### Work to complete
Quote exactly the lines from the one with "Screen dimensions: 863x1400" to the end of the data, both included; omit the pictures.

(Entries provided begins)

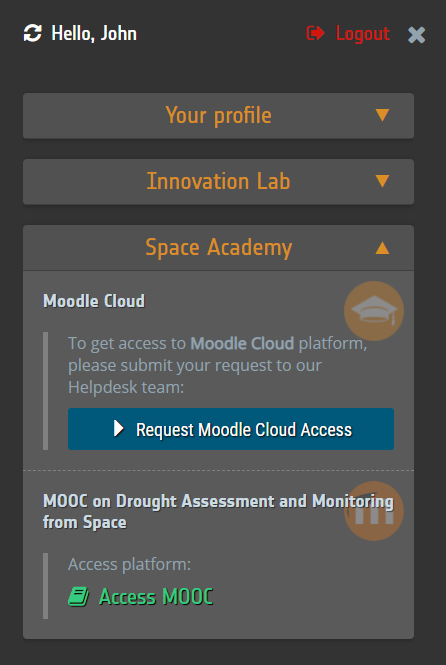The image size is (446, 665).
Task: Open the Your profile section header
Action: (x=218, y=116)
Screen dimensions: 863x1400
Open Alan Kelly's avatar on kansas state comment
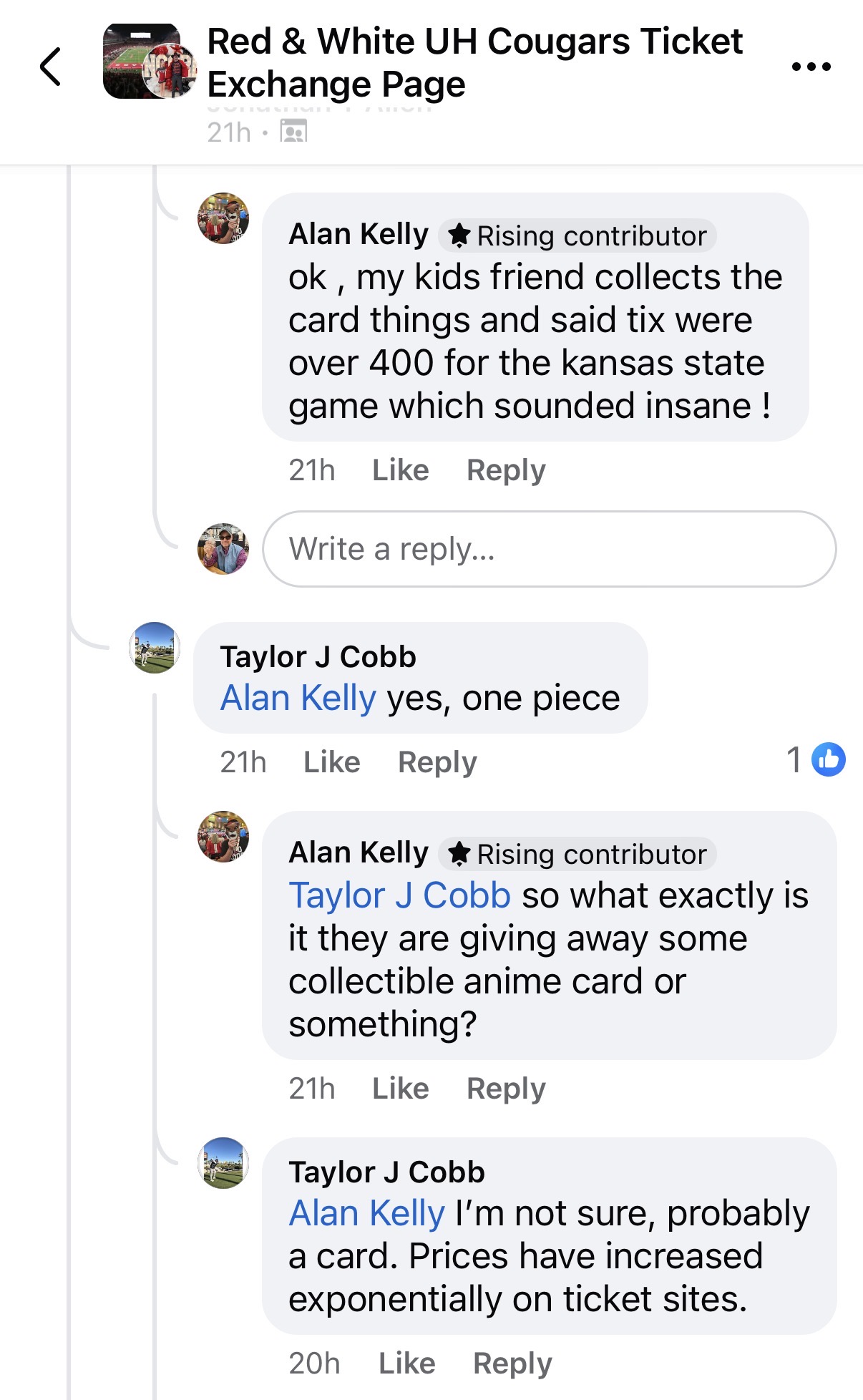[x=223, y=218]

(Entries provided ends)

### Solution below
Screen dimensions: 863x1400
Open Alan Kelly's avatar on kansas state comment
[x=223, y=218]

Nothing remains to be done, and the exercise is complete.